Ainda de acordo com a mesma avaliação, o que menos falta são denúncias de casos de tortura, pois qualquer ativista de direitos humanos que atua nessa área no Brasil sabe que o espancamento e a tortura são fatos corriqueiros nos centros de detenção neste país. Também sabe que muitas entidades da sociedade civil documentam centenas de casos exemplares, os quais, infelizmente, ao serem entregues às autoridades, não resultam nas medidas necessárias para julgar e punir os responsáveis.


A falha do combate à tortura reside na ausência de investigação eficaz e de processos jurídicos isentos


De fato, isso foi o que também constatou Nigel Rodley, então relator especial da ONU sobre a tortura, durante as três semanas que passou no Brasil, entre agosto e setembro de 2000. O relator da ONU, nesse curto espaço de tempo, pôde coletar indícios e provas em 348 casos de tortura, que constam do seu relatório sobre a visita, lançado durante sessão da Comissão de Direitos Humanos da ONU em abril do ano passado.
Como resposta a esse relatório, assim como às recomendações do Comitê contra a Tortura, o governo federal lançou uma campanha para combater a tortura.
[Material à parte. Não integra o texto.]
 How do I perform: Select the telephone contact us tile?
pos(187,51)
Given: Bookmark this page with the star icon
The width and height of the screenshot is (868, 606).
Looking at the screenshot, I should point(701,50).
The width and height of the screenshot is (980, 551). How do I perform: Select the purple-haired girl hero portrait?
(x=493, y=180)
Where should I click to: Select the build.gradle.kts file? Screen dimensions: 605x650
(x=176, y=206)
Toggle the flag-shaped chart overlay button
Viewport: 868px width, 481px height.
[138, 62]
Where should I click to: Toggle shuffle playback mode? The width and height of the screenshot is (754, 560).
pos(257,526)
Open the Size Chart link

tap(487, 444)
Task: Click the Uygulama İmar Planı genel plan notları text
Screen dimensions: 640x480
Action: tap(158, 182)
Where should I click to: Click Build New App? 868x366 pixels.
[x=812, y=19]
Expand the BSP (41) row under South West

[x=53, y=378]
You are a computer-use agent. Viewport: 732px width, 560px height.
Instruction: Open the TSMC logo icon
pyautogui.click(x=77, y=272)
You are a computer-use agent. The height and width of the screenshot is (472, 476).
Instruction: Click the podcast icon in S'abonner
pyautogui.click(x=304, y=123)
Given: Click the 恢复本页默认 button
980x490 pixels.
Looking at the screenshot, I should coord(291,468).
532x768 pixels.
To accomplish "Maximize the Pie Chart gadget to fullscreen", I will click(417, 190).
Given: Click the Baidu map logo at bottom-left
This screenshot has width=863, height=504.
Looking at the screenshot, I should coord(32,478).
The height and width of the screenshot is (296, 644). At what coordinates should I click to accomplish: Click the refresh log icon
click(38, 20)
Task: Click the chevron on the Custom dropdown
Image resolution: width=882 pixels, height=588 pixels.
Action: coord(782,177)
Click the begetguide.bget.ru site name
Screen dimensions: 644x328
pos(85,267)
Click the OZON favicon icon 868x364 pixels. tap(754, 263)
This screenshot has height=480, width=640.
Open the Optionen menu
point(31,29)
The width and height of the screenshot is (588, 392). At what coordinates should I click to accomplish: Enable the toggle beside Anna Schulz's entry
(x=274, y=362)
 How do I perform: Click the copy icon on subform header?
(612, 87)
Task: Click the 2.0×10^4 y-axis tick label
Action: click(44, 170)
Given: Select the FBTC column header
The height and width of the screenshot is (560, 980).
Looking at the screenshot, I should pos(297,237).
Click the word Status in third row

Mas, em vez de enfatizar políticas de apuração, investigação e punição dos responsáveis pela prática da tortura, o enfoque principal da campanha governamental, pelo menos na primeira fase, foi a criação e a manutenção de um serviço de disque-denúncia nacional.
Em quase oito meses de funcionamento, o disque-denúncia recebeu 944 denúncias de tortura praticada por agentes públicos dos 26 Estados e do Distrito Federal.
Cabe questionar se o disque-denúncia tem sido eficaz, pois o mesmo só funciona durante o horário comercial e contabilizou uma média de 120 denúncias por mês em todo o território nacional. Já a Pastoral Carcerária e a Acat (Ação dos Cristãos para a Abolição da Tortura), duas instituições com orçamentos modestos, conseguiram documentar, só em São Paulo, em dois anos, incidentes de tortura envolvendo aproximadamente 4.000 vítimas.
Mais preocupante, porém, é o que tem acontecido (ou o que não tem acontecido) após o registro da denúncia. A falha do combate à tortura não reside na falta de denúncias, mas na ausência de investigação eficaz e de processos jurídicos isentos para condenar os que praticam esse crime.
As entidades da sociedade civil, assim como a ONU, vêm apontando que, para responder ao problema da impunidade -principal causa dos altos índices de tortura no país-, seria preciso tomar medidas corajosas e com alto custo político, como: acabar com o inquérito policial; garantir a presença de um advogado e/ou de uma câmera de vídeo em toda a sessão de interrogatório de réu ou preso; criar grupos especiais de combate à tortura nos Ministérios Públicos estaduais e Federal; modificar a jurisprudência nacional sobre o ônus da prova em casos de tortura; federalizar os graves crimes contra os direitos humanos.
Para o governo, contudo, resulta muito mais fácil a mera criação de um serviço anônimo de disque-denúncia. De fato, o governo só elaborou a campanha como resposta à visita e ao relatório contundente do relator especial da ONU, o inglês Nigel Rodley.
Diante dos resultados duvidosos e da prevalência da prática da tortura no Brasil, cabe perguntar se essa também não se trata de uma campanha feita para inglês ver.


James Louis Cavallaro, 39, advogado norte-americano, é diretor-executivo do Centro de Justiça Global. Foi diretor da Human Rights Watch no Brasil (1991-99). Isabel Peres, 64, é presidente nacional da Acat (Ação dos Cristãos para a Abolição da Tortura).